8:15 p.m. Shake your legs. Let’s head north. Take 13th Street up to R Street where you’ll border the southern edge of the University of Nebraska-Lincoln’s campus. Turn left and continue leisurely along R. Clustered along this block are Love Library, Van Brunt Visitors Center, the Ross, the Temple Building and the College of Business Administration. On the corner of 12th and R is the Sheldon Museum of Art, a wonderful trove of sculptures, paintings and photographs from the likes of Warhol, Pollock and O’Keefe. But, a nightlife guide this is, reroute yourself to the building’s south and descend to the sunken sculpture garden. For a moment of zen, sit on a bench and listen to the water trickle. Down here, quiet speaks volumes.

8:45 p.m. Continue south on R for a block and then hang a right on Q Street. Proceed until 8th Street, turn left and go up one block. Welcome to The Mill (800 P Street), a Lincoln institution and solid portal to the Haymarket District. If you’re indecisive, ask a barista who’ll whip up something frothy in no time. The big porch flanking the west side is a cultural, generational and ethnolinguistic melting pot where, on any given night, Iraqi men play dominoes alongside college students planning a sustainability summit.

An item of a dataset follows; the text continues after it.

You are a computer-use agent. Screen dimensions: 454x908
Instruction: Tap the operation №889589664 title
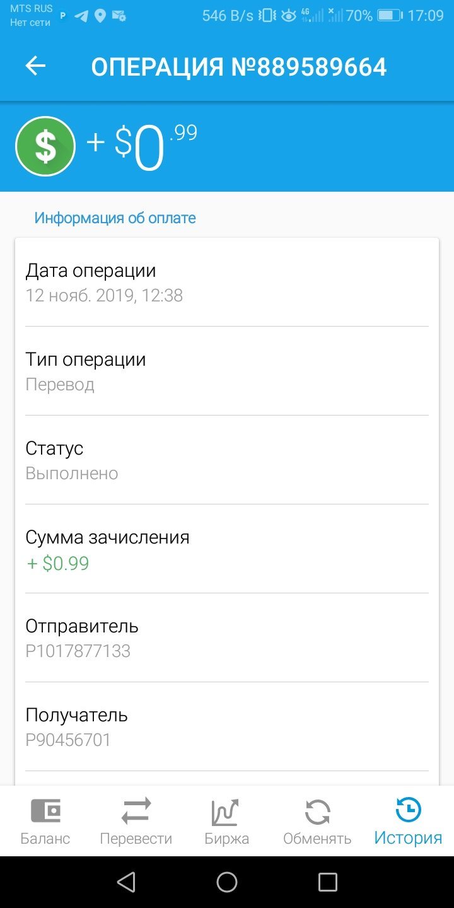[x=239, y=66]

If you’re content to retire early here, I bid you adieu and hope your time was well spent. If not, let’s find adventure in other places!

9:30 p.m. Finish that coffee. Head west on P and cut through the alley between Lincoln Station and The Creamery (7th Street), towards Canopy Street. You’re now in front of one of the Haymarket’s newest buildings, home to the engineering and design firm Olsson Associates. The building is also home to one of Lincoln’s newest and hippest bars, Hop Cat. Since opening in March 2016, the bar has fast gained a loyal clientele attracted to the mesmerizing offering of 132 tap beers and interior design that combines chandeliers, irreverent cartoons, red vinyl chairs and cushy outdoor couches.

11:30 p.m. From Hop Cat head back towards the Mill and turn left on 8th Street. Turn right into the alley between P and Q and head about 200 feet until reaching The Other Room. Its Facebook page bills its address as “secret,” kindling the mystique. This speakeasy-style bar can only hold 20, and on busy nights guests wait until space is made by those departing. Once you’re in, order a Mumbai Exorcism—or really anything—and watch the bartender pour, mix, dance, shake and, sometimes, set fire.

A.M. You’ve been waiting patiently to show your dance moves. Let loose at Rule G (350 Canopy Street, #300). If it’s nice, dance on the rooftop patio, in the shadow of Pinnacle Bank Arena. If it’s not, head inside to the Spin Room, a Lite Brite on steroids with 500 color-changing LEDs. Little about Rule G—the music, drinks, patrons, vibe—is mild. If flashy is your thing, set up shop and enjoy.

When you need to get home, Uber, Lyft and an assortment of local cab companies are at your beckoning. Whichever route you decide, as you get ready to turn it in, think about the ways there are now to turn it out when downtown. What makes our city great is that it’s hungry without being full of itself—a balance that many places lack.